John Wishart  (28 November 1898 – 14 July 1956) was a Scottish mathematician and agricultural statistician.

He gave his name to the Wishart distribution in statistics.

Life 
Wishart was born in Perth, Scotland on 28 November 1898, the son of Elizabeth and John Wishart of Montrose. His father was a bootmaker. The family moved from Montrose to Perth around 1903, living at 36 Robertsons Buildings on Barrack Street. He was educated at Perth Academy.

In the First World War he was conscripted into the Black Watch in 1917 and served two years in France.

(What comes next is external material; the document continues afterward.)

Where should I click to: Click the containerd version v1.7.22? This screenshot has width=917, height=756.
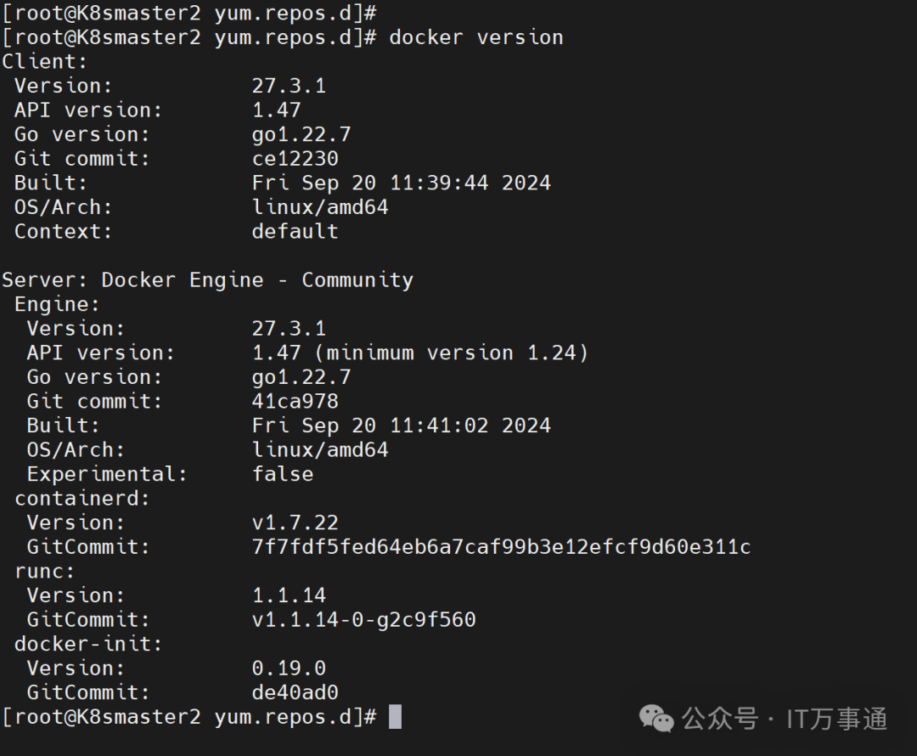[x=295, y=522]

He studied Mathematics at Edinburgh University under Edmund Taylor Whittaker, graduating MA BSc before winning a place at Cambridge University where he gained a further MA. He then gained a doctorate (DSc) at the University College London under Karl Pearson. After a year of teacher training at Moray College of Education in Edinburgh he then worked for some years as a Mathematics Teacher at West Leeds High School.

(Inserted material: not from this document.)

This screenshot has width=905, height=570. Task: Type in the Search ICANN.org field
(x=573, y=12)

In 1927 he joined Rothamsted Experimental Station with Ronald Fisher, and then (from 1931) as a Reader in Statistics in the University of Cambridge where he became the first Director of the Statistical Laboratory in 1953. He was elected a Fellow of the Royal Society of Edinburgh in 1931, his proposers being Edmund Taylor Whittaker, Malcolm Laurie, Alexander Craig Aitken and Robert Schlapp.

He edited Biometrika from 1937. In 1950 he was elected as a Fellow of the American Statistical Association. He first formulated a generalised product-moment distribution named the Wishart distribution in his honour, in 1928.

In the Second World War he first served as a Captain in the Intelligence Corps then in 1942 became assistant secretary at the Admiralty.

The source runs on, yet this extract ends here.